Titolare dello Studio Uno accusato da uno chef: “Mi ha fatto picchiare da un suo scagnozzo”. La sua versione: “Tutto falso, vi racconto cosa è successo. E ci sono i video”
16 Maggio 2026 - 11:28
Ha ammesso di aver tirato uno schiaffo al cuoco, ma solo dopo le minacce ricevute dalla sorella, dice Ilardi
CASERTA – La vicenda della presunta aggressione avvenuta presso la struttura “Studio Uno” di proprietà di Salvatore Ilardi ha assunto nuovi risvolti. Dopo la denuncia presentata da Andrea Pesce, rilanciata dall’onorevole Francesco Emilio Borrelli – CLICCA E LEGGI LA DENUNCIA AI CARABINIERI, il titolare del centro, dopo aver risposto in maniera un po’ generica anche al nostro giornale, ha deciso di inviare al parlamentare di AVS con un lungo comunicato, annunciando di aver già consegnato alle autorità il materiale audiovisivo delle telecamere di sorveglianza.
Ilardi afferma di essere venuto a conoscenza della denuncia e del referto medico di Pesce solo dopo il post pubblicato da Borrelli. Secondo la sua ricostruzione, quanto riportato dal presunto aggredito non corrisponderebbe alla realtà. Ilardi dichiara di aver provveduto immediatamente a denunciare Pesce per calunnia, fornendo alle autorità foto, video e registrazioni audio.
Secondo la versione del titolare di “Studio Uno”, l’incontro tra le parti non è avvenuto per caso. Pesce avrebbe concordato un appuntamento e avrebbe chiesto di essere prelevato perché sprovvisto di auto.
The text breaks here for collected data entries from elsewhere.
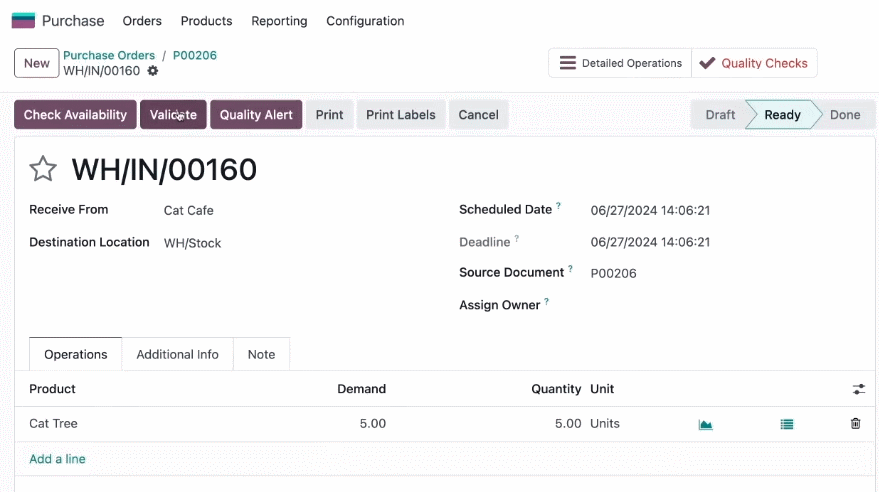Click Add a line link
Image resolution: width=879 pixels, height=492 pixels.
pyautogui.click(x=57, y=459)
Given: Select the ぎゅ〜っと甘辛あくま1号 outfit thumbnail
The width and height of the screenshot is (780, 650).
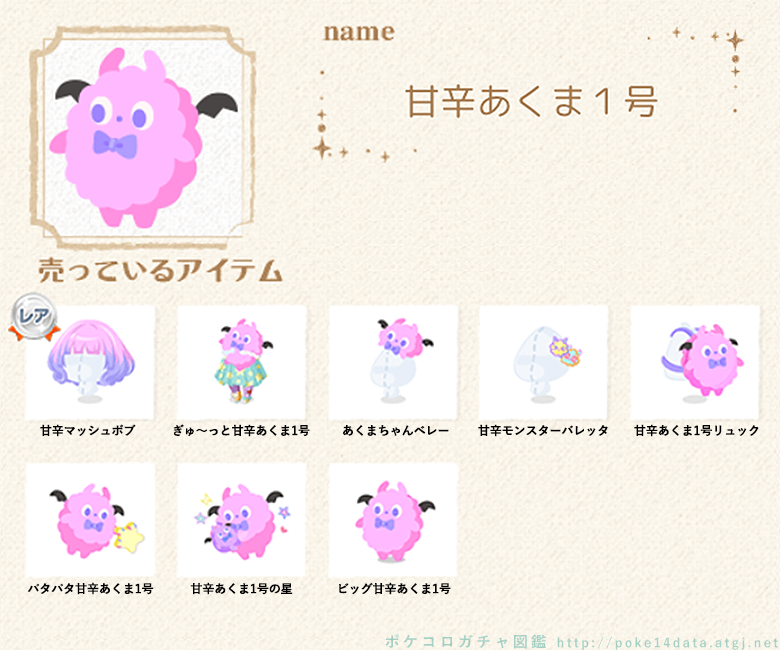Looking at the screenshot, I should coord(242,363).
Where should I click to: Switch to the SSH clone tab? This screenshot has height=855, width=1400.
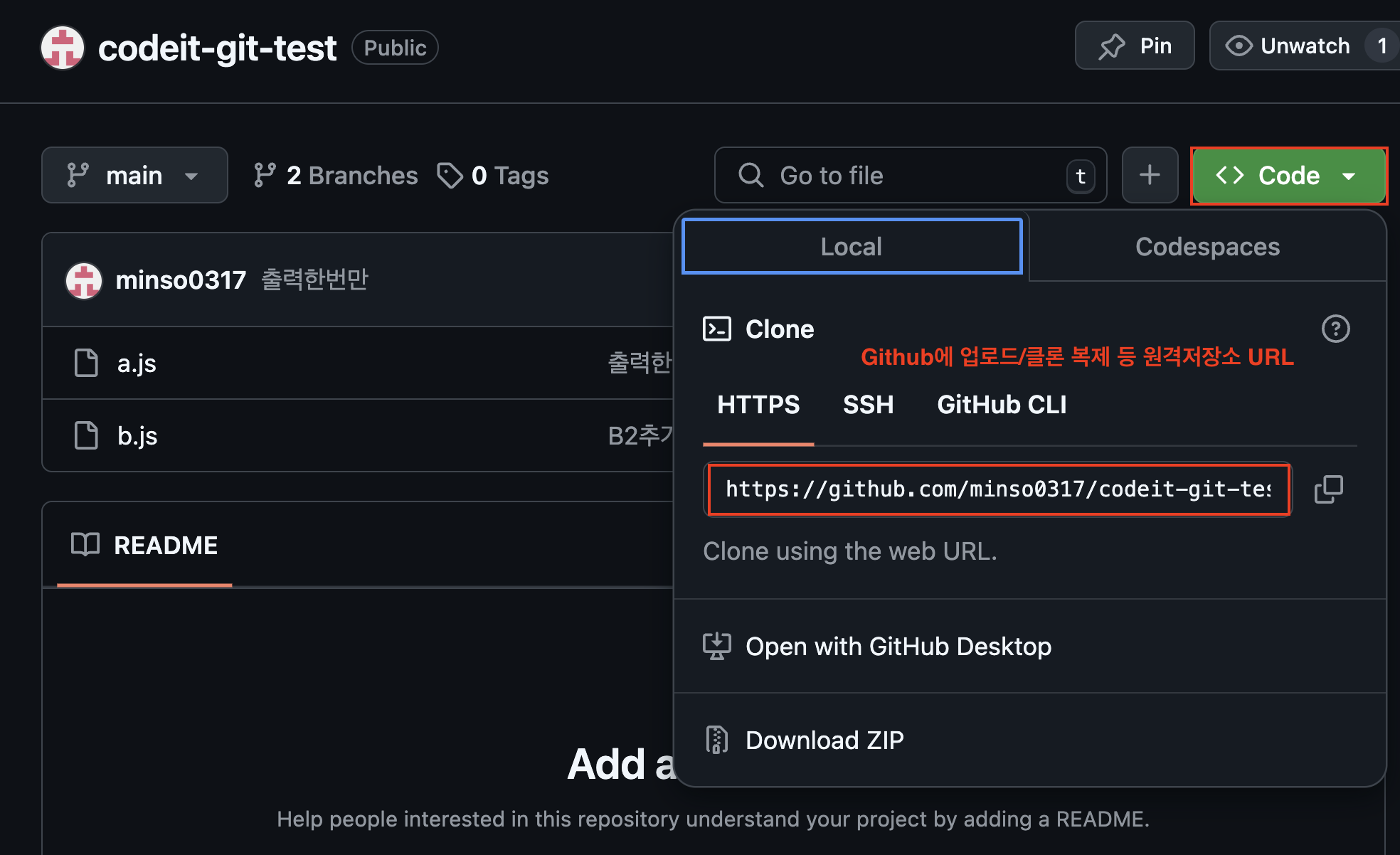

Ilardi sostiene di avere una nota audio che prova la richiesta. Ilardi ammette di aver dato due schiaffi a Pesce, ma ne fornisce una giustificazione precisa. Riferisce che nei giorni precedenti, il 9 maggio 2026, Pesce avrebbe minacciato sua sorella, dicendole che l’avrebbe picchiata nonostante fosse una donna. Ilardi parla di testimoni e di video che comproverebbero le minacce. Alla vista della sorella ancora impaurita a distanza di due giorni, Ilardi avrebbe perso il controllo.
Ilardi sottolinea che il gesto dei due schiaffi è sbagliato e va condannato, ma lo definisce lontano dalla ricostruzione fornita da Pesce. Contesta punto per punto le accuse: non ci sarebbe stato alcun massacro di botte, nessuna aggressione da parte di un gruppo di persone, nessun colpo all’addome, nessun colpo con una mazza da baseball. Fa inoltre notare che il referto ospedaliero non riporterebbe lesioni al volto.
Il titolare della struttura conclude ribadendo la propria estraneità ad ambienti camorristici, sostenendo di lavorare quindici ore al giorno da ventisette anni come imprenditore serio. Annuncia azioni legali per chiedere che Pesce paghi per aver inventato tutto. Chiede infine a quanti hanno giudicato lui e la sua attività basandosi sulla versione del presunto aggredito di mostrare ora la stessa solidarietà.
La vicenda è al vaglio delle autorità. I video delle circa cento telecamere presenti nella struttura, che Ilardi definisce determinanti per dimostrare la verità, sono stati messi a disposizione degli inquirenti. La posizione di Andrea Pesce e di Salvatore Ilardi resta al momento affidata alle indagini in corso. Nei confronti di entrambi vige la presunzione di innocenza.